◆ **Assignment**: In the listing below, find each line that holds "coordinates" and list it.

◆ **Entries shown**:
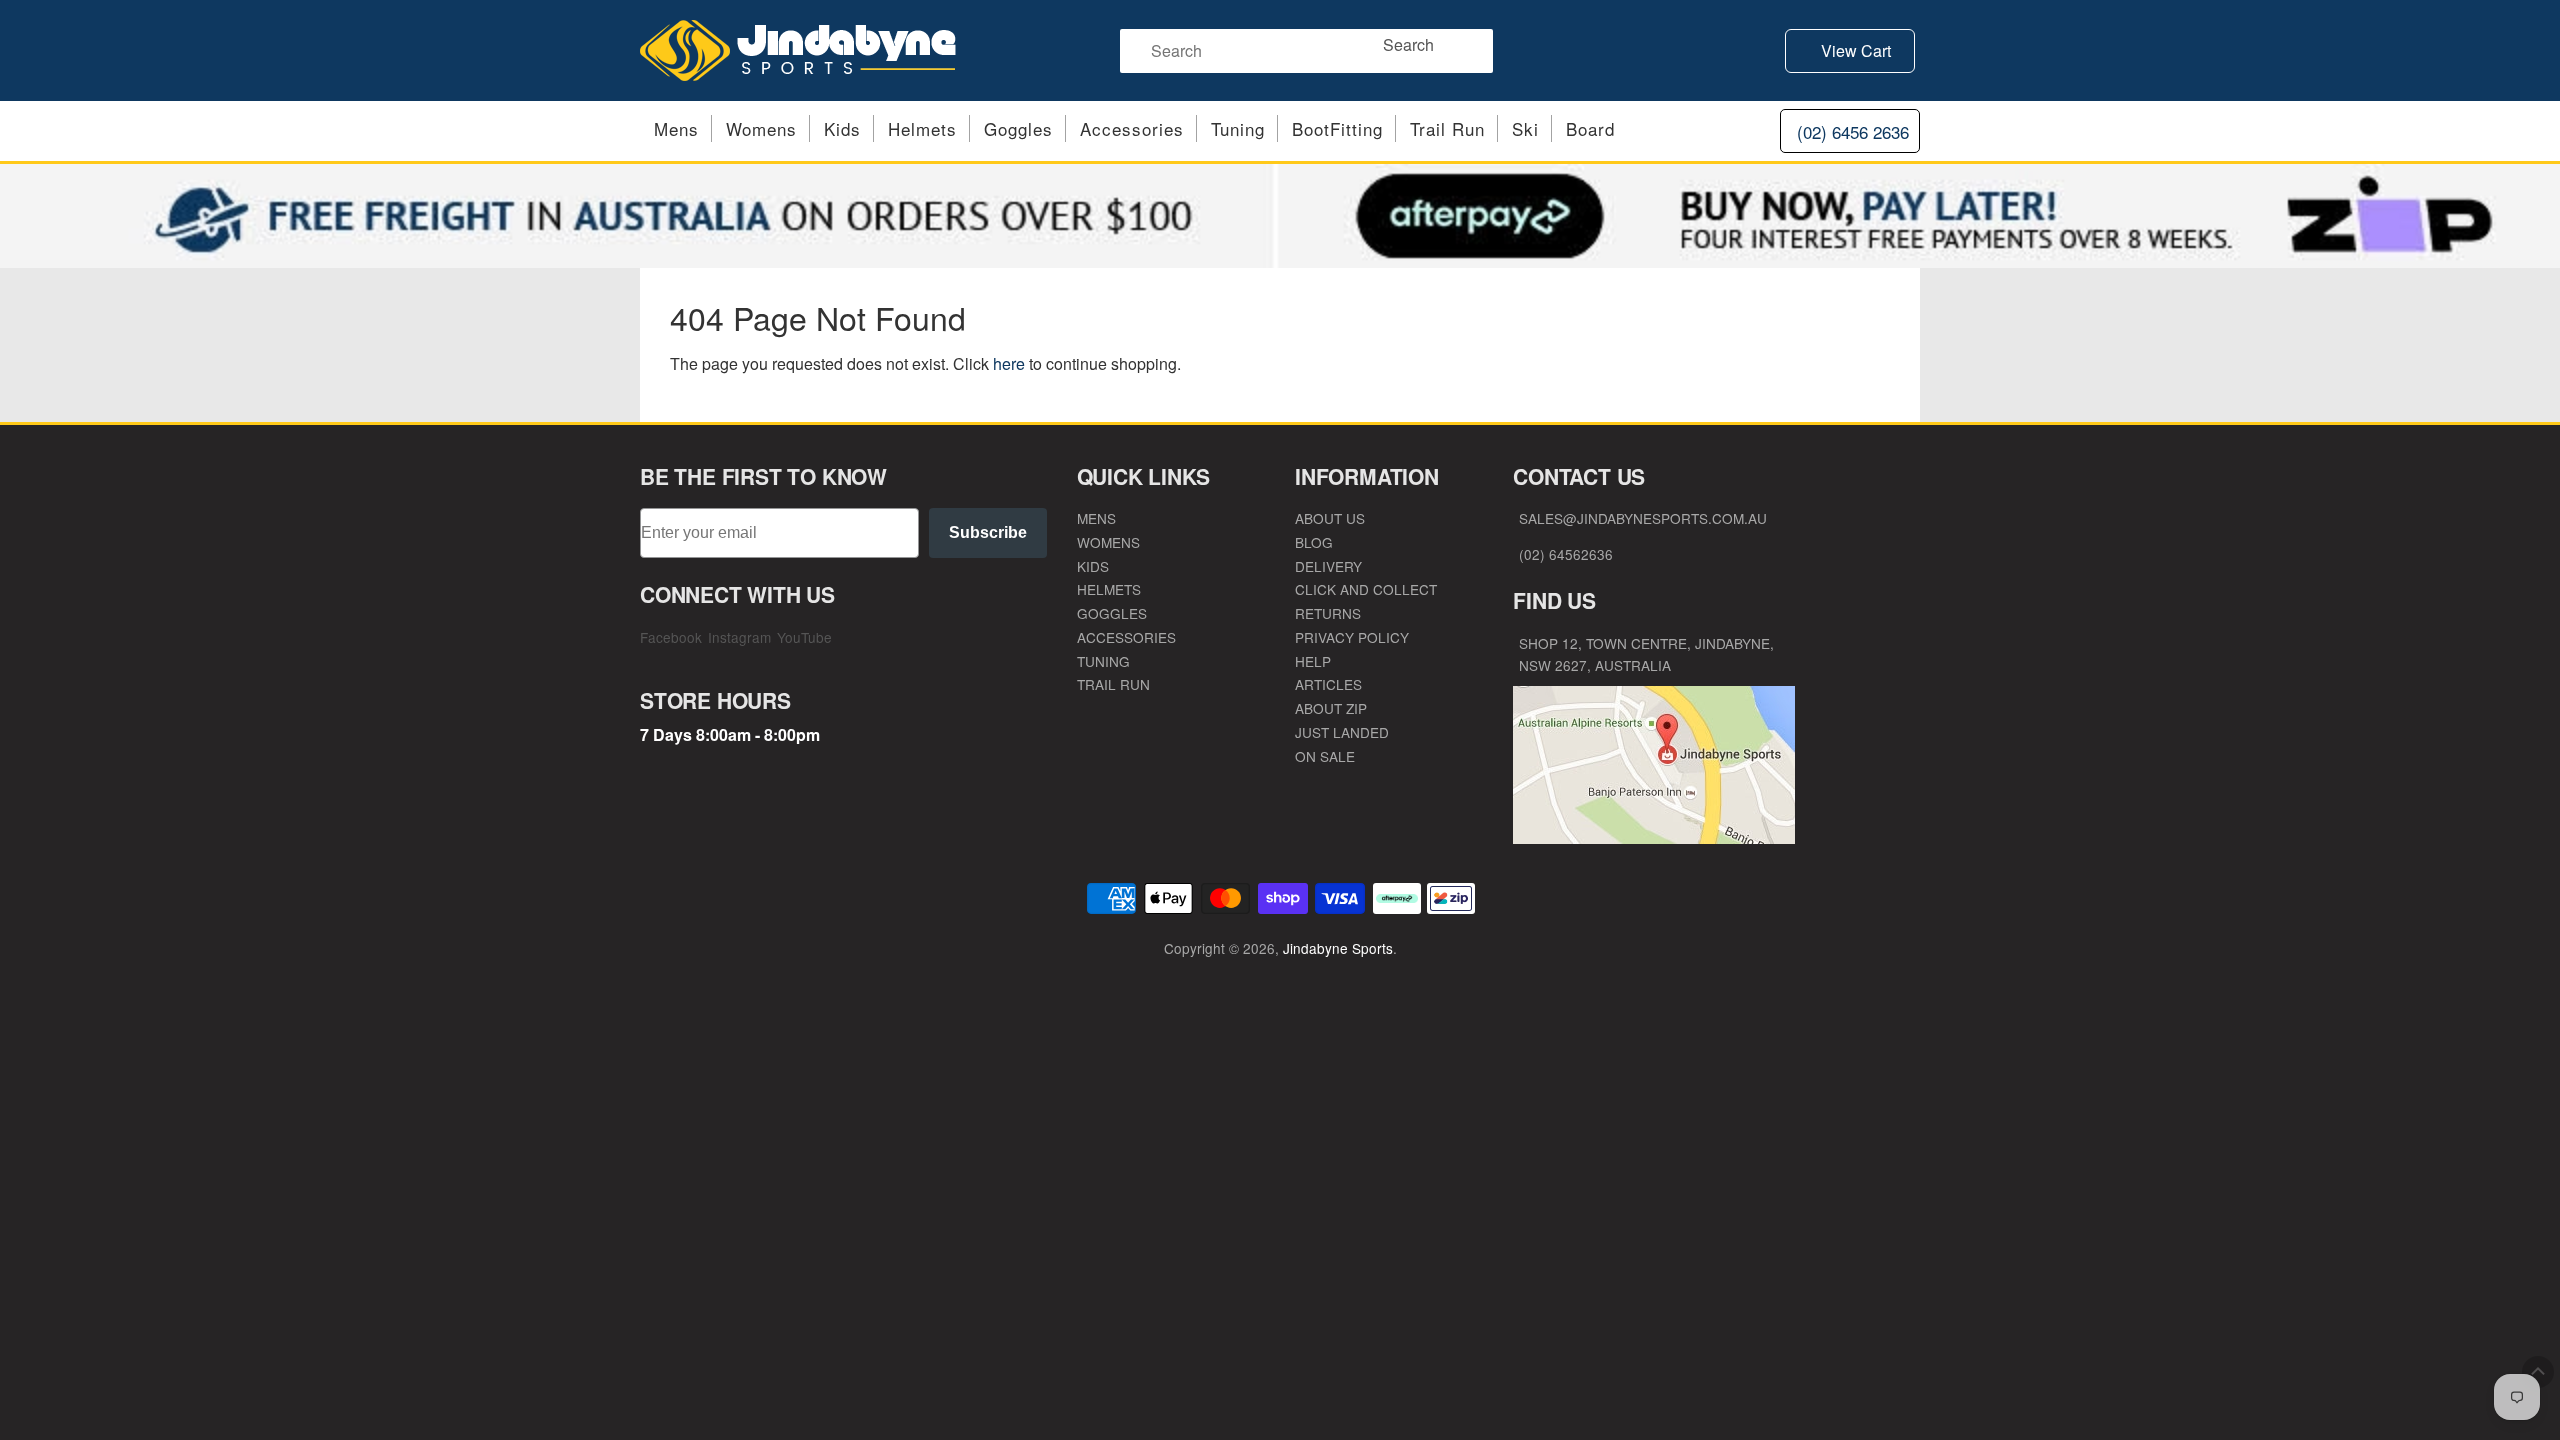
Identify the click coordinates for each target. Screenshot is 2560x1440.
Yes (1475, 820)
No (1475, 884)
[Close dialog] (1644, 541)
* * *
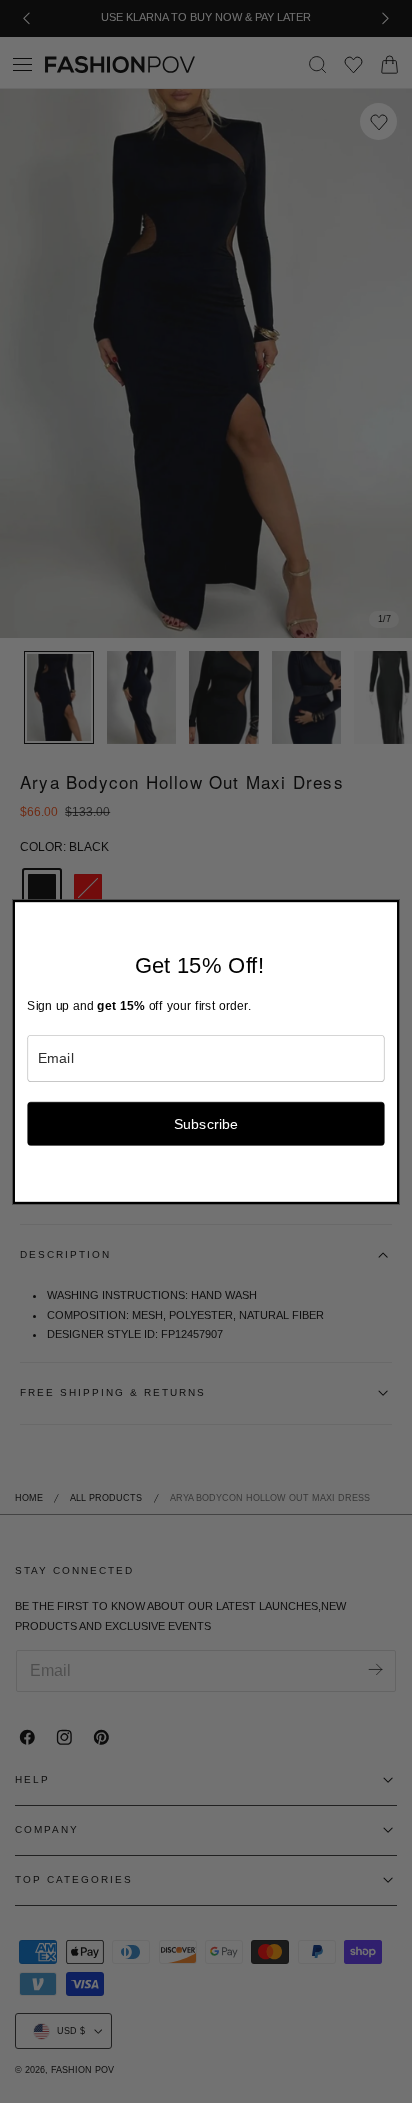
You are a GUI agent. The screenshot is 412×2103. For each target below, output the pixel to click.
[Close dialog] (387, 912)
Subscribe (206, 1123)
--
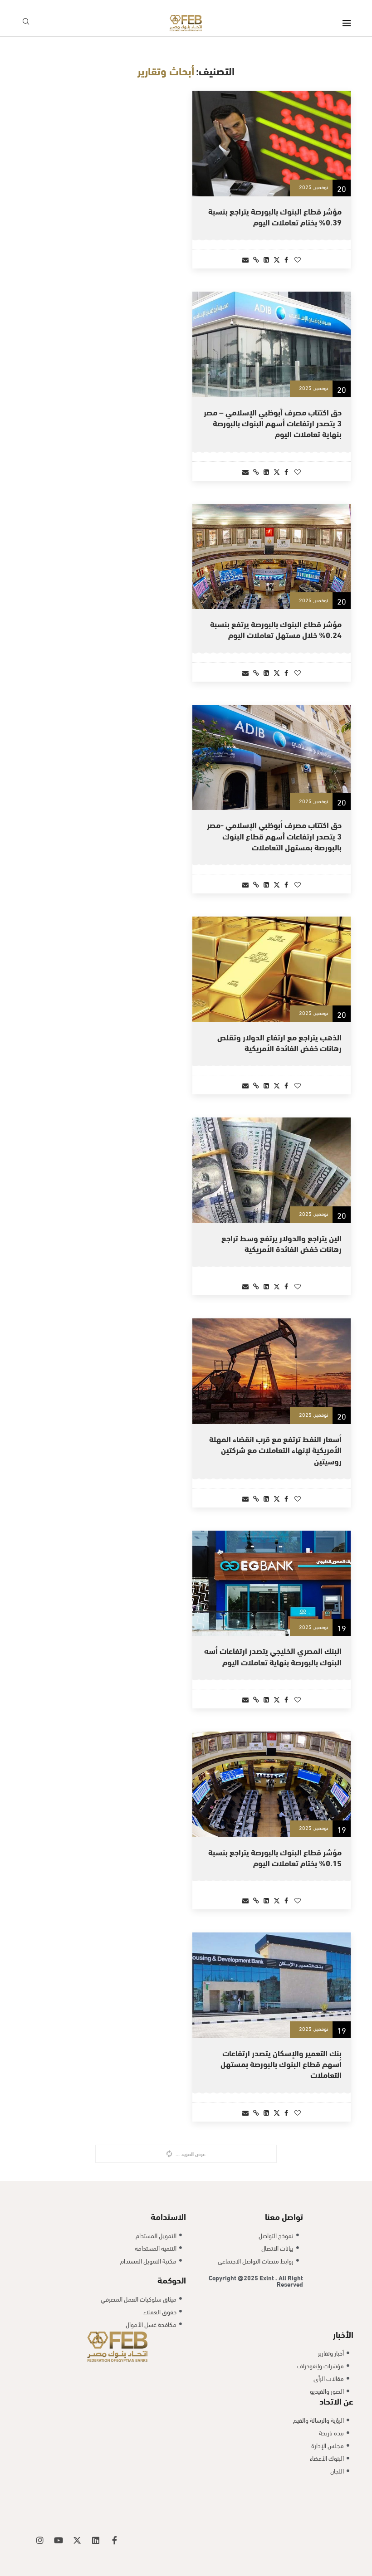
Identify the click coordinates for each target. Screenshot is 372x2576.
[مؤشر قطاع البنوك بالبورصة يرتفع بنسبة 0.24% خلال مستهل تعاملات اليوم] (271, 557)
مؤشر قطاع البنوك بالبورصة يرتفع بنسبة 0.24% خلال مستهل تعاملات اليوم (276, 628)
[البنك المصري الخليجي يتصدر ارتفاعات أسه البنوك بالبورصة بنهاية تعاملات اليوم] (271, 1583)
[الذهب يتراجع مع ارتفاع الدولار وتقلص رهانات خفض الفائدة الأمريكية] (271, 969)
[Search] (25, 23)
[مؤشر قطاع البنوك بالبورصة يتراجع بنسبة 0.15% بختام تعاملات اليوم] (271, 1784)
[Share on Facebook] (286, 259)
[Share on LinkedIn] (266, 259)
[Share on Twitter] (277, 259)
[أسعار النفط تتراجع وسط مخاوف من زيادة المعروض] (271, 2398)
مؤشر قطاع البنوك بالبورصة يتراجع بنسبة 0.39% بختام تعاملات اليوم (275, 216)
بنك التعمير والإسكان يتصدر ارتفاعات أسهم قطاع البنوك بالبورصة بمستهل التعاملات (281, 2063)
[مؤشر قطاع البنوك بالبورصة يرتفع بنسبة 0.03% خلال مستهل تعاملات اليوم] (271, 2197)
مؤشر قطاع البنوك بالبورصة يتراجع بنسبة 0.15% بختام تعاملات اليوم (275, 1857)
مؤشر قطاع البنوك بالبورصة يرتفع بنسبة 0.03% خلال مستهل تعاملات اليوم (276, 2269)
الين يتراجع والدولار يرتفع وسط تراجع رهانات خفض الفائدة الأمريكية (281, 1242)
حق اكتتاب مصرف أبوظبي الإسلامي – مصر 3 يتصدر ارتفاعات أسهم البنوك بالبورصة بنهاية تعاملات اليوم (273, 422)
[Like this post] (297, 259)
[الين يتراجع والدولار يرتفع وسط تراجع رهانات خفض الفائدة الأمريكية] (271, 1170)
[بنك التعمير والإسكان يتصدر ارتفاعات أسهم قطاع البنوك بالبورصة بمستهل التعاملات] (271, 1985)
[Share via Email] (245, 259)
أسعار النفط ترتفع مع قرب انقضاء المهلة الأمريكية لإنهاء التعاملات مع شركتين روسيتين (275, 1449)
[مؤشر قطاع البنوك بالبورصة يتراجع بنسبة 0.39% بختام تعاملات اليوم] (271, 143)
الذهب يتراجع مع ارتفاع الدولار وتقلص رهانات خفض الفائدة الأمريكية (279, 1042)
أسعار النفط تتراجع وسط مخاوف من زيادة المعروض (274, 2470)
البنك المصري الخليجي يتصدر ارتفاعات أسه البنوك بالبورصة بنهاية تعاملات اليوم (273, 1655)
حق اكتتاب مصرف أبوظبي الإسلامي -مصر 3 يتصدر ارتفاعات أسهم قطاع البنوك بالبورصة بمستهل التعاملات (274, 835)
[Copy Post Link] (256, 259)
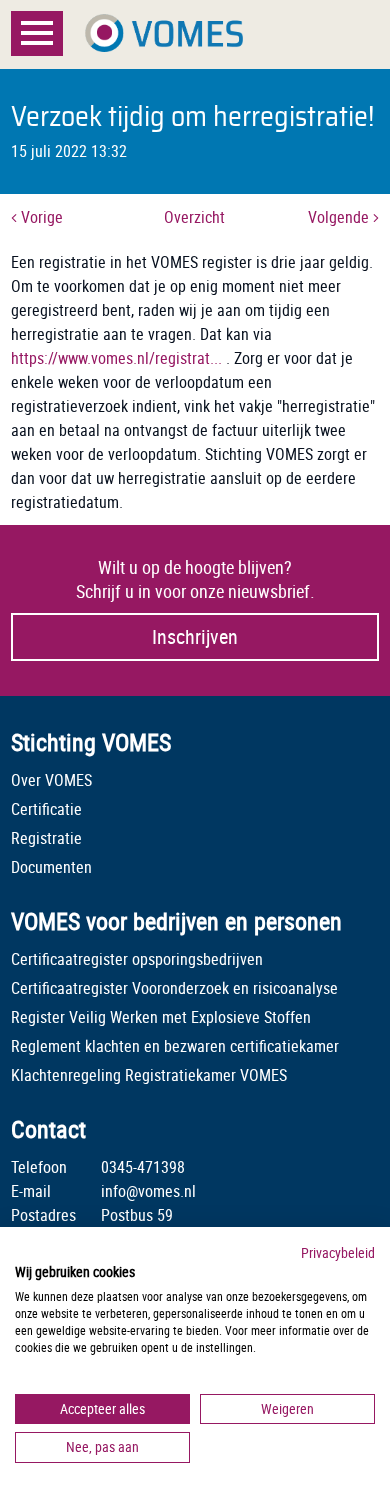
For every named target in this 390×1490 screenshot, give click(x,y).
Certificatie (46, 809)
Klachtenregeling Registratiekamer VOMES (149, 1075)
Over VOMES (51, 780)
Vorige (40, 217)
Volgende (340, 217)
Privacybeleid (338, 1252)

◆ **Task response**:
Identify the click coordinates for each target. Screenshot is 2560x1440.
Identify the click coordinates for each target. Screenshot is 372x2576.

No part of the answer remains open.